Count how many lines in the data below include "language". Answer with the number only.
══ Extracted information ══
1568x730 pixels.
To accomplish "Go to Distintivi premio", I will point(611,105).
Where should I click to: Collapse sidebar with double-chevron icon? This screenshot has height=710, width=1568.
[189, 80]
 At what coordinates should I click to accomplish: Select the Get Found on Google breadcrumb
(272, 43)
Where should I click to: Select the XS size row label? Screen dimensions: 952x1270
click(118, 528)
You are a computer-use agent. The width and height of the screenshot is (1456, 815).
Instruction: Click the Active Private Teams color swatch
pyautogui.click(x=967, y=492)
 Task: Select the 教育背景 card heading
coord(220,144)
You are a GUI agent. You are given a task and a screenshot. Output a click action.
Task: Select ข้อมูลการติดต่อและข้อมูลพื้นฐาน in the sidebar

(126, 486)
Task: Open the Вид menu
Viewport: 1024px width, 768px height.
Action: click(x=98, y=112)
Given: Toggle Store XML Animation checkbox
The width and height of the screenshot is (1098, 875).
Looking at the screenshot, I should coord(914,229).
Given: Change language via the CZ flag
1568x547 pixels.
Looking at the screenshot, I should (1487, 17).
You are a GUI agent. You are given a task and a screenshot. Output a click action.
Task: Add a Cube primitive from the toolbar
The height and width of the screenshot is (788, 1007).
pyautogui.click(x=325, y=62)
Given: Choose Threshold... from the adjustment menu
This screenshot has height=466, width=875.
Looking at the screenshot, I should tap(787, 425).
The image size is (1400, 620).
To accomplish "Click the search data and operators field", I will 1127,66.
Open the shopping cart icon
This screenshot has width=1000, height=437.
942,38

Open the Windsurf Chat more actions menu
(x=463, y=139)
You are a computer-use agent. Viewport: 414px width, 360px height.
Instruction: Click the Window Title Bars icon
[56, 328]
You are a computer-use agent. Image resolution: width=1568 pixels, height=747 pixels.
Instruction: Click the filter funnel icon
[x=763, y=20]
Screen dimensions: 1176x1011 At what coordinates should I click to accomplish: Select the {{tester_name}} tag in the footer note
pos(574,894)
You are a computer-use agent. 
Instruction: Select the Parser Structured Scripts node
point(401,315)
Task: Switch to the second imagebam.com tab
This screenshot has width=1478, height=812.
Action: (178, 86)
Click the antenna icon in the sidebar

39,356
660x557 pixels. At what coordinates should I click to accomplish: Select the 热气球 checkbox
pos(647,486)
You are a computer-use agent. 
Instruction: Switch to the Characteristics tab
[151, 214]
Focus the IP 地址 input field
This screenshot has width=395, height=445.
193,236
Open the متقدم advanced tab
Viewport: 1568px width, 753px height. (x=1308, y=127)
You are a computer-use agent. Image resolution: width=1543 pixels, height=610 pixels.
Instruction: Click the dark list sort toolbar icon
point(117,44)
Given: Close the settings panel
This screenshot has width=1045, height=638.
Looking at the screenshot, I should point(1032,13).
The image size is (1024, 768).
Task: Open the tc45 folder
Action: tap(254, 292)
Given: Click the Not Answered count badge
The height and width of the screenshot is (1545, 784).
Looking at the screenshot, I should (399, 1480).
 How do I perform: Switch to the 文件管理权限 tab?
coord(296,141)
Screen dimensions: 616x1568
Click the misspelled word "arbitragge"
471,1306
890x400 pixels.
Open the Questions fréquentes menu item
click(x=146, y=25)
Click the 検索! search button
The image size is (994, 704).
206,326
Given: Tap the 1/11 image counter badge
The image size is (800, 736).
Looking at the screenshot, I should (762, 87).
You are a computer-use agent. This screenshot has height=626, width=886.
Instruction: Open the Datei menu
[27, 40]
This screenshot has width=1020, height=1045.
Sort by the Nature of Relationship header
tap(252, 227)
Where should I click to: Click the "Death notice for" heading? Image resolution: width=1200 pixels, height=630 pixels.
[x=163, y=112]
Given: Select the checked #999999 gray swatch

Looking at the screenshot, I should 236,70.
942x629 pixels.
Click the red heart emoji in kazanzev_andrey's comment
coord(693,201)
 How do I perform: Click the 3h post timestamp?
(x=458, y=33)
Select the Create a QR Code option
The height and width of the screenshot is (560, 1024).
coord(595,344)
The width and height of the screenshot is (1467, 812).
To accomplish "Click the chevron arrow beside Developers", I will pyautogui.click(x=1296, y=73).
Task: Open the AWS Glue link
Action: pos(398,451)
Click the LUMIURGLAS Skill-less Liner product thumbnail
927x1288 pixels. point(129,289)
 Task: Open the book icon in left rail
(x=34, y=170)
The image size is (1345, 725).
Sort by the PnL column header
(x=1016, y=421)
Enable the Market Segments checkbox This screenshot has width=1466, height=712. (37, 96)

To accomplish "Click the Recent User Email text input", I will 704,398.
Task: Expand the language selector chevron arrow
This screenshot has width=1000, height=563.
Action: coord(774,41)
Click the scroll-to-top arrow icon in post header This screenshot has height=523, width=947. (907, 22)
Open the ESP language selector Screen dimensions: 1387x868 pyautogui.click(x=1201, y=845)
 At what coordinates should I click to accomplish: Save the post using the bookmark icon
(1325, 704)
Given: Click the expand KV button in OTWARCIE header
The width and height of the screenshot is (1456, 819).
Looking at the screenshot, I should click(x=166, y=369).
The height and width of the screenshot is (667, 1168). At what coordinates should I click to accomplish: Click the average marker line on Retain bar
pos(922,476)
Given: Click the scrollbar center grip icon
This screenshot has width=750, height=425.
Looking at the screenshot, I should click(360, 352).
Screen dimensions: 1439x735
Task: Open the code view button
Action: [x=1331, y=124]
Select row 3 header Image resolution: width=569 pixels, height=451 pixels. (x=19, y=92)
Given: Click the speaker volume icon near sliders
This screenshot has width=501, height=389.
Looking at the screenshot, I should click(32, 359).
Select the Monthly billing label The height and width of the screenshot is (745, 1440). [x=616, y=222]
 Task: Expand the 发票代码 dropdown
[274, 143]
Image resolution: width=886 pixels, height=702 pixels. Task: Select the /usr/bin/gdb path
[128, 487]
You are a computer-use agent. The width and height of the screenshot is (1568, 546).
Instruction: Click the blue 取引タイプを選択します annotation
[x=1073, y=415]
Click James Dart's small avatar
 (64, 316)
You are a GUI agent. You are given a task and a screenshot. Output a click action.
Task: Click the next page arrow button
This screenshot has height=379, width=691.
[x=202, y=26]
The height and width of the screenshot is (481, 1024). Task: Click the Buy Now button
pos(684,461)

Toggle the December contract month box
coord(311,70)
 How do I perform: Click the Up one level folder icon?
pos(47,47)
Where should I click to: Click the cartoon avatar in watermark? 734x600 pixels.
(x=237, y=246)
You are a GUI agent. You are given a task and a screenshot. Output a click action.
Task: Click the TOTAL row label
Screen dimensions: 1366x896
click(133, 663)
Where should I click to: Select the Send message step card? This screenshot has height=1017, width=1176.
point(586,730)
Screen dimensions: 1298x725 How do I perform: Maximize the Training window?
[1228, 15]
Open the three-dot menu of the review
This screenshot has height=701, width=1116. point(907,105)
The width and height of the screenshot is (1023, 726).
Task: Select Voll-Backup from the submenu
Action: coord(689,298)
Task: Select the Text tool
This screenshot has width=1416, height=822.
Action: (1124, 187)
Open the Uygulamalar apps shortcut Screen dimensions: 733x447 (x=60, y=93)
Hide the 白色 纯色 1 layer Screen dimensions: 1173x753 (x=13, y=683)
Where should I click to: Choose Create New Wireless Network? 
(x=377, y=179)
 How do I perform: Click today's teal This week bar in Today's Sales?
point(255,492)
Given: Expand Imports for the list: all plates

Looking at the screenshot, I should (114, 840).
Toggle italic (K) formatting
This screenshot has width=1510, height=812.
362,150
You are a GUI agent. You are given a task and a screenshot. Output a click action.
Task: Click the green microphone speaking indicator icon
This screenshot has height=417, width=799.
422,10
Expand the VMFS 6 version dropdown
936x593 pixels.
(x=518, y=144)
═══
- **Solution to this task**
3